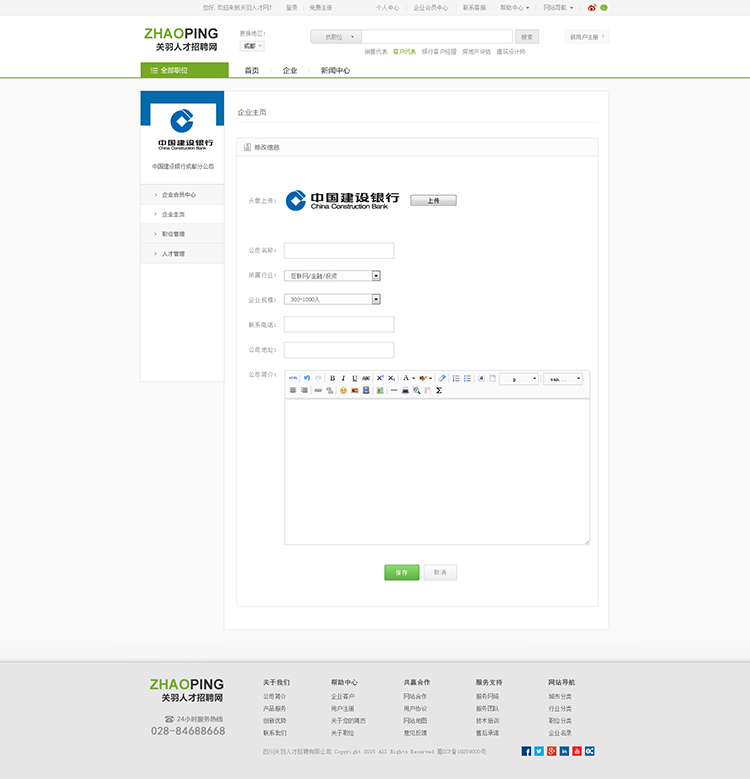Insert an emoticon via smiley icon

coord(343,390)
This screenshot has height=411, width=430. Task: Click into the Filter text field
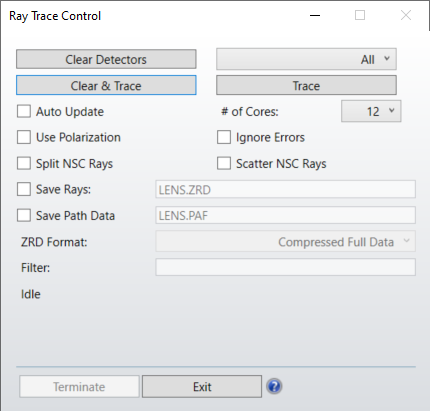tap(285, 267)
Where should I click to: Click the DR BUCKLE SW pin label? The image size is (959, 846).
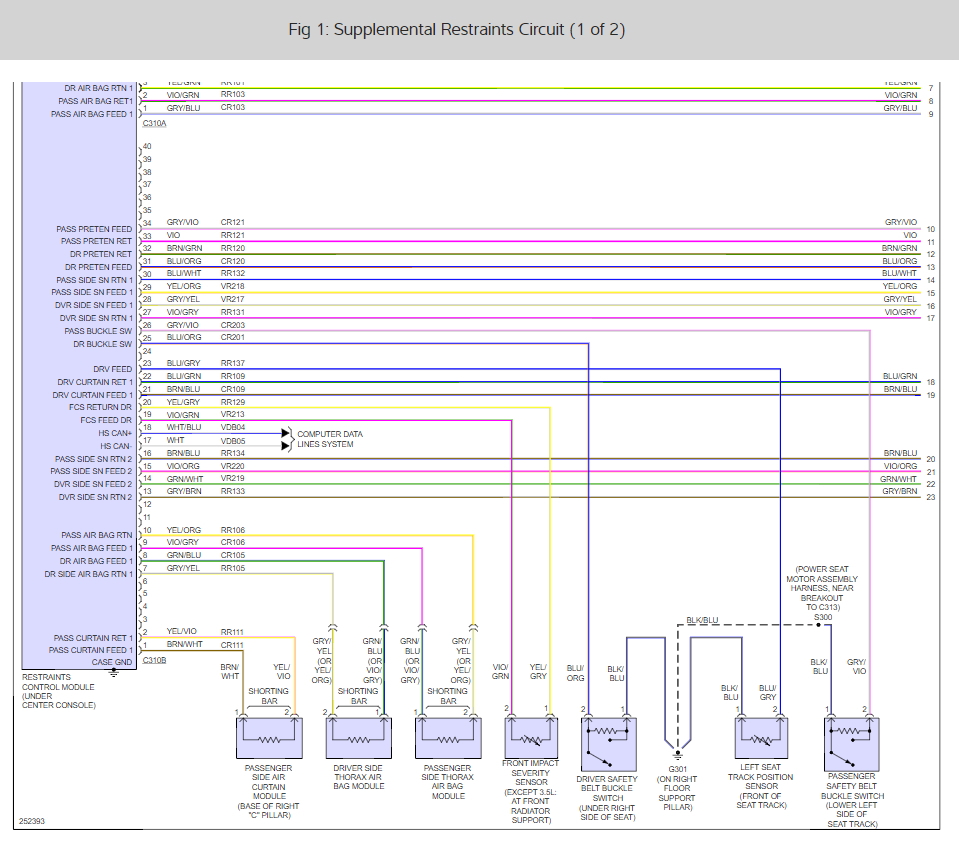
※ ※ ※
REQUIRED ACTION
Could the lines from the one with "This screenshot has" through the last line of the material above be written out exactly, both included, with pictures left out?

ANSWER TO THIS TASK
This screenshot has height=411, width=430. Task: Click into the Filter text field
tap(285, 267)
Where should I click to: Click the DR BUCKLE SW pin label? The image size is (959, 846).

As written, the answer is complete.